PROVIDED RECORDS START
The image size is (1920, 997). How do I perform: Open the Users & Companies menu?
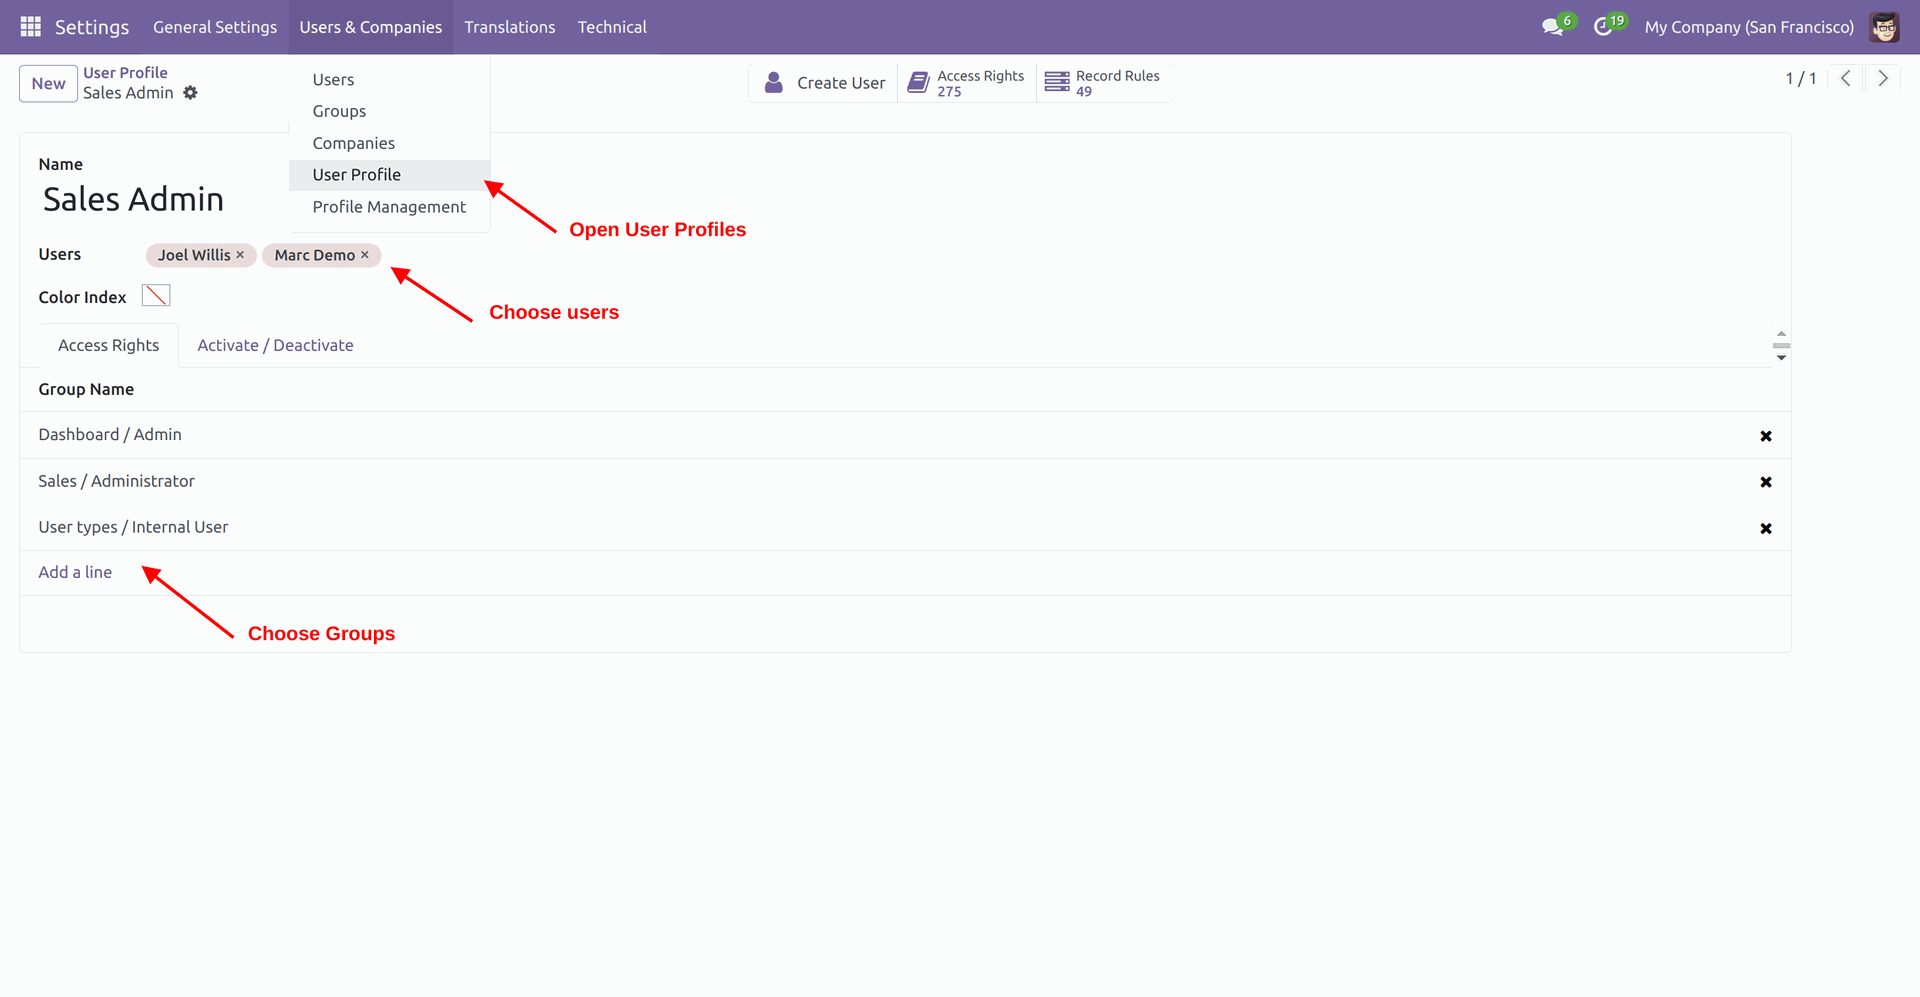click(370, 27)
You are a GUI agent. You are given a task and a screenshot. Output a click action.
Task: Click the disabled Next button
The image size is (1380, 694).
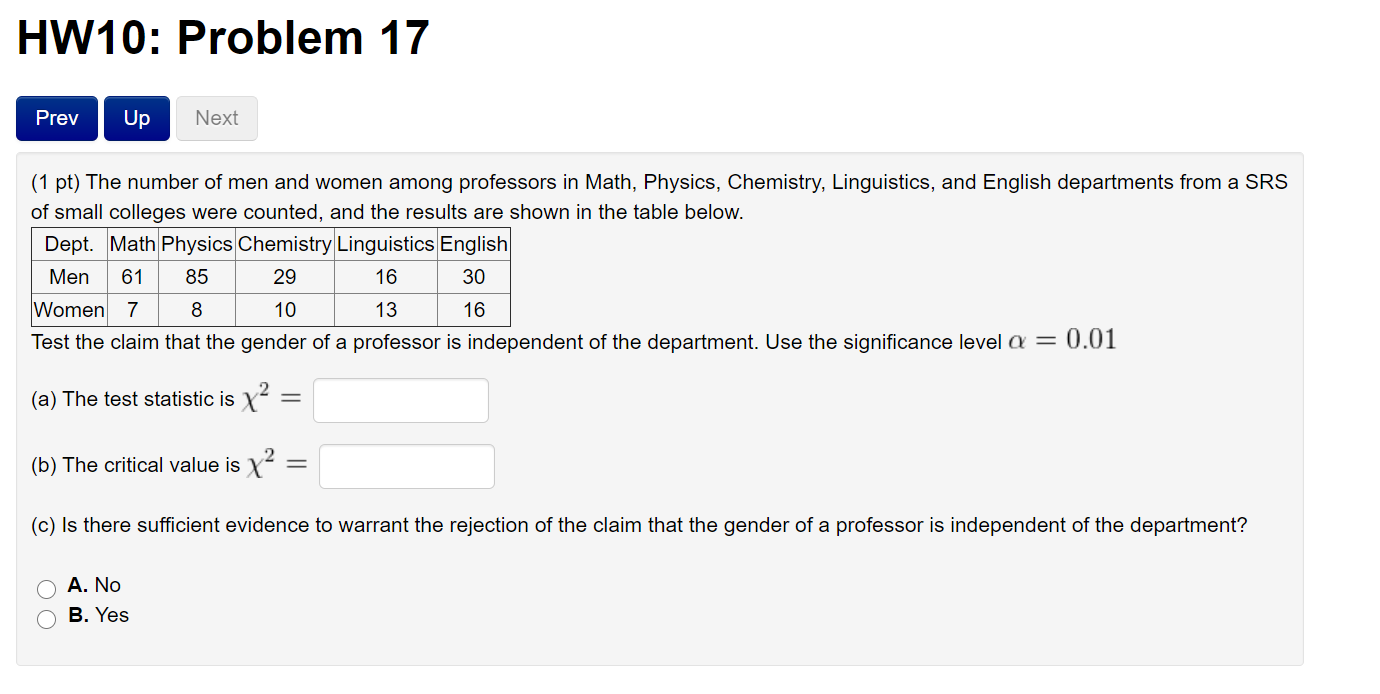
PROVIDED RECORDS END
● EXERCISE BRIEF
From the line containing "You are a GUI" to the final line of the entries, both included, transcribe every line exactly, omit the pictures, and add nothing more.

● TASK RESULT
You are a GUI agent. You are given a task and a screenshot. Output a click action.
Task: Click the disabled Next button
The image size is (1380, 694).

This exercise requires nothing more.